Did she tell Nick that there was a car following them? Did she make it all up, and for this he drove faster, manically, anything to get away from the phony car?

For the first time, I ask Maisie. I ask her about the car. My words come out guardedly, carefully chosen, cautious not to use the wrong ones. “Maisie, honey,” I say, my voice purring the words, “did you see the black car like you just saw that elephant in the trees? The car that was following you and Daddy?” but at the mention of a black car, she goes silent. She turns away from me and peers out the window, any sense of a smile washed clear from her face.

No, I tell myself. No. Of course not. Nick is much more commonsensical than this. He would never give in to the whims of a child.

But then I see them in the grocery store together, Maisie set in the basket of a shopping cart, begging, Faster, Daddy, faster, and I see Nick run like greased lightning up and down the aisles, not caring what other shoppers thought because all he cared about was his little girl in the shopping cart, happy, smiling, laughing.
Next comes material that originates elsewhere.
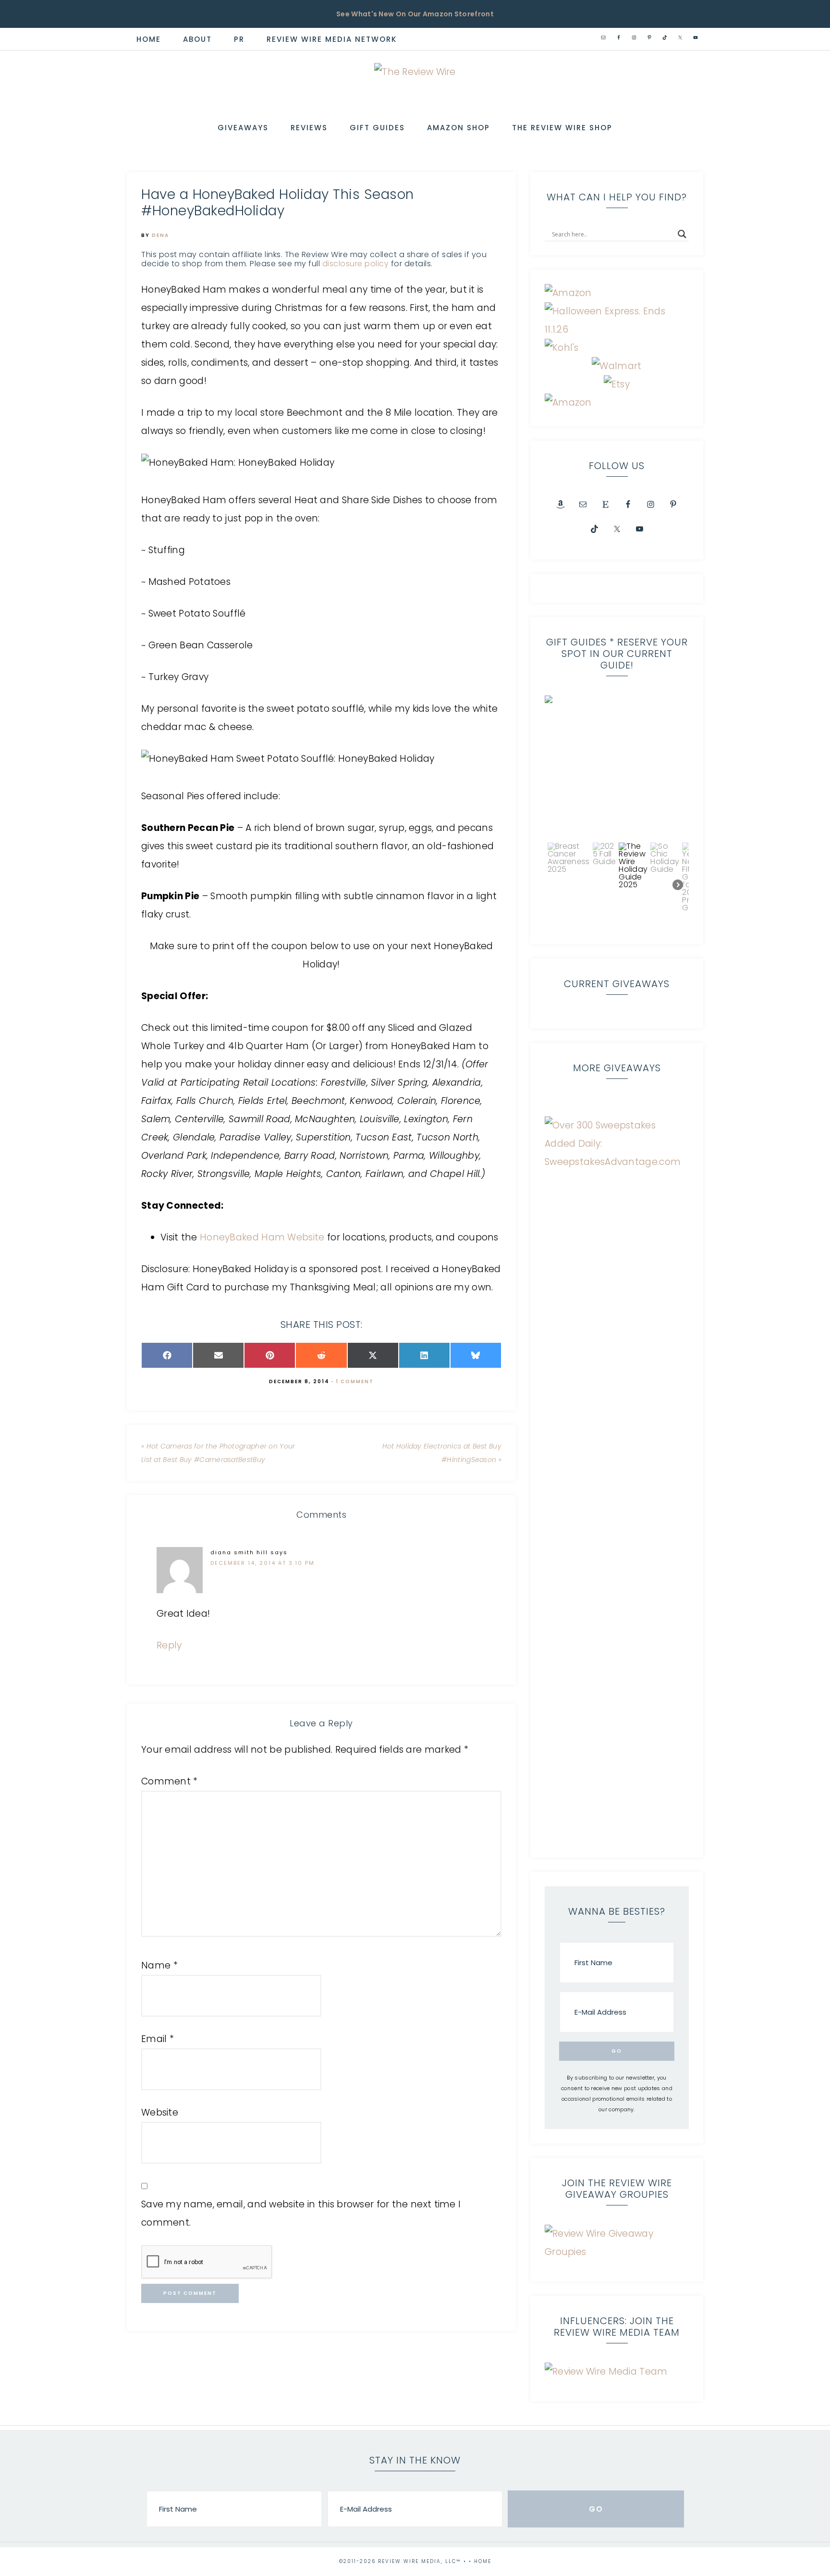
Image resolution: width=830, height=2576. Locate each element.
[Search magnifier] (682, 234)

This has happened. Many times this has happened.

And now, from the back seat comes Maisie’s crooning voice again as she spots the playground off in the distance, the one we’re en route to, the slides, the swings, the monkey bars mere specks on the horizon. “Faster, Mommy, faster,” she squeals, eager now for a day at the hippo park as my foot presses down on the gas pedal without intent, and the car casually picks up speed.